A bipartite sesamoid is a developmental variant where the sesamoid bone is divided into two segments, joined by fibrous tissue. Present in approximately 10–30% of the population, it is most common in the tibial sesamoid. A bipartite sesamoid can be difficult to distinguish from an acute fracture on X-ray — bilateral imaging assists differentiation. Bipartite sesamoids are inherently more susceptible to inflammation at the fibrous junction under repetitive load.

Contributing Factors

High-impact activity — running, dancing, and jumping sports significantly increase the repetitive compressive load through the first metatarsal head, accelerating sesamoid wear and inflammation.

Plantarflexed first ray — a plantarflexed first metatarsal increases the compressive force on the sesamoids during normal walking by lowering the first ray and increasing the sesamoid-to-ground contact force.
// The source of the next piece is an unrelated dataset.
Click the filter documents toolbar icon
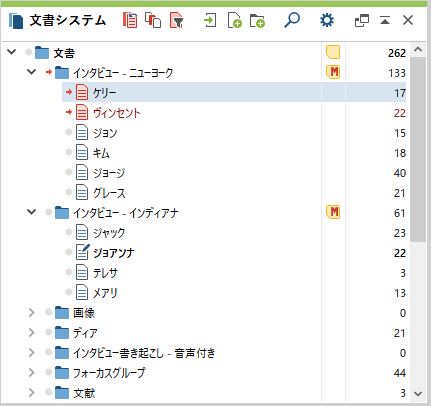point(176,20)
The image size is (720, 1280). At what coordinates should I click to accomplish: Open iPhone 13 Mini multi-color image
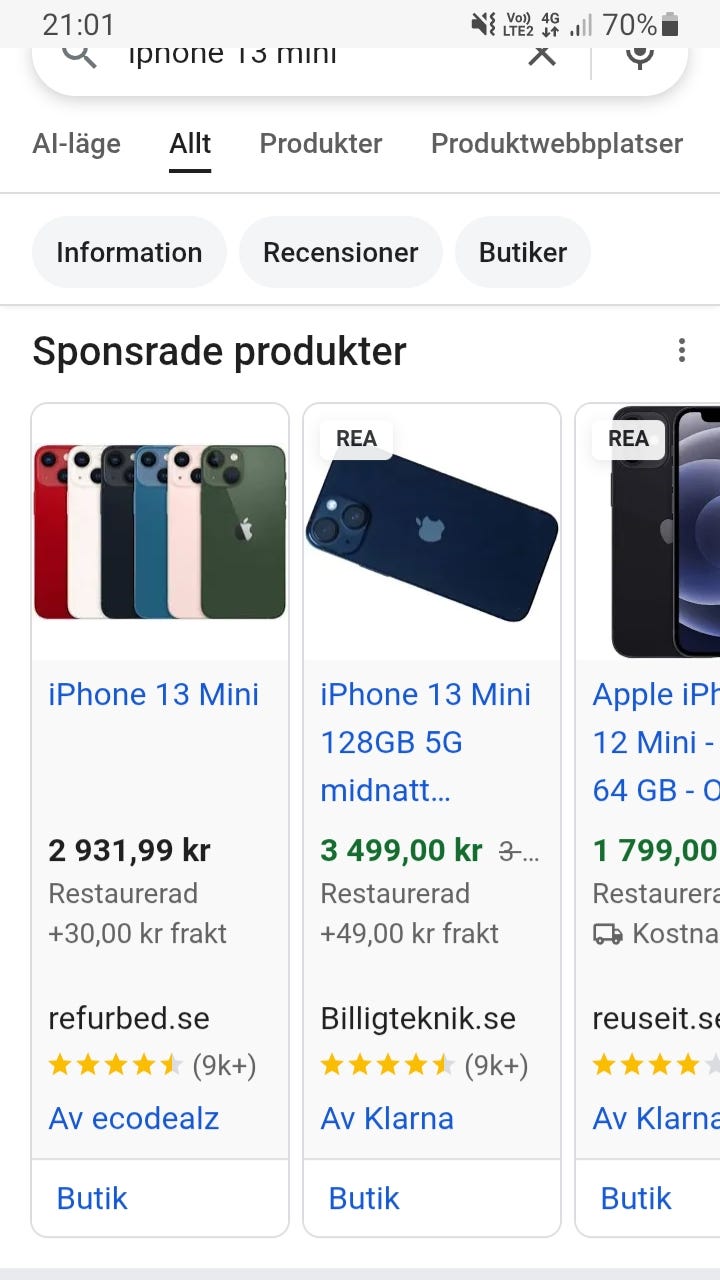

Hallux valgus — lateral displacement of the hallux changes the mechanical relationship of the sesamoids to the first metatarsal head, increasing abnormal shear forces and predisposing to sesamoiditis.

Pes cavus / high arch — a rigid, high-arched foot concentrates loading under the first and fifth metatarsal heads, increasing compressive forces at the sesamoids with each step.

Diagnosis

Diagnosis is clinical: point tenderness directly under the first metatarsal head at the sesamoid site, pain on passive dorsiflexion of the hallux (which compresses the sesamoids), and pain with toe-off. X-ray differentiates fracture from bipartite variant; MRI or bone scan can confirm sesamoid stress reaction or avascular necrosis in complex presentations.

Treatment Pathway

First-line management includes sesamoid offloading via custom orthotics, activity modification, NSAIDs, and occasionally padding or taping. Custom orthotics are the most clinically reliable offloading method — provided the aperture is placed precisely, which requires fabrication from the patient's positive foot model. Generic pads with a cutout are rarely accurate enough to achieve true sesamoid unloading.

The P14 is indicated for tibial or fibular sesamoiditis, bipartite sesamoid, and sesamoid fracture. The aperture design provides targeted offloading that flat cushioning cannot replicate.